How did you get on with last week’s puzzle? It is a classic, which might be why Madness immediately knew the answer. He spent the time instead making a new image to illustrate the puzzle, and while I understand the horror of having to argue over someone sitting in the wrong seat on the plane, I have to say the odds that everyone ends up in the wrong seat and equally horrified seem vanishingly remote to me!

Here is the puzzle again in case you didn’t see it:
100 passengers board an aeroplane one after another. The first one cannot find his ticket, so chooses a random (uniformly) seat. All the other passengers do the following when entering the plane (they have their tickets). If the seat written on the ticket is available, they sit on their own seat, if not they choose another empty seat at random. What is the probability the last passenger entering the plane gets the correct seat?
Answer: when the final passenger boards the plane there is one seat left and it can only be their own seat, or the seat that passenger 1 should have sat in. (The reason for that is that if the seat that passenger k should have sat in is still empty when the last passenger chooses, then it was already empty when passenger k boarded. Unless k=1, Passenger k would have sat in their own seat so it would not still be available for passenger 100.) The chance of an individual passenger choosing seat 100 or 1 is zero if their own seat is available and 50/50 if not, so it is equally likely that either of those seats is available to the last passenger, hence passenger 100 has a 50/50 chance of ending up in their own seat.

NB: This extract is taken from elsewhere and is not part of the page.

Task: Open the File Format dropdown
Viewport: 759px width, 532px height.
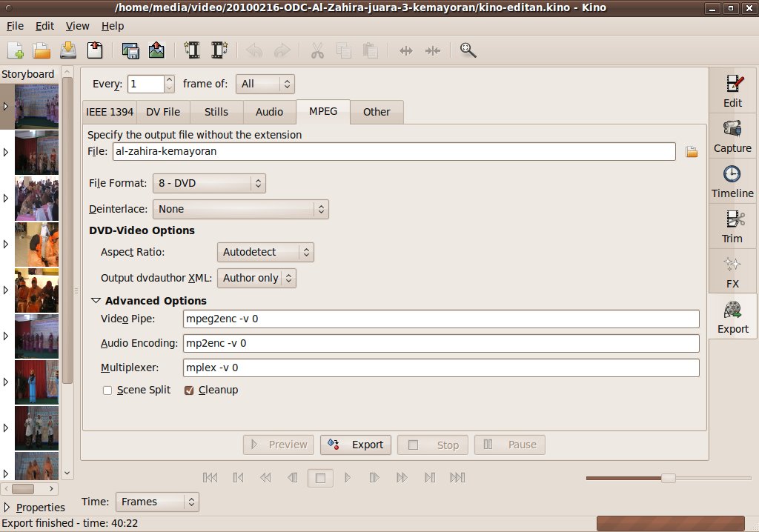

If you don’t quite believe this somewhat hand-wavey explanation, then try working out what would happen on a smaller plane with say 3 or 4 seats, and if you prefer a more algebraic argument then take a look at the short and elegant article by Yared Nigussie in the American Mathematical Monthly: https://www.tandfonline.com/doi/abs/10.4169/amer.math.monthly.121.06.545. The article is blocked by a paywall, but luckily there is a link to the pdf of the preprint, which I found on Researchgate.
Now for today’s puzzle!

On my birthday this year I noticed that if I reverse the digits of my age I get my father’s age. On my previous birthday he was twice my age. How old was my father when I was born?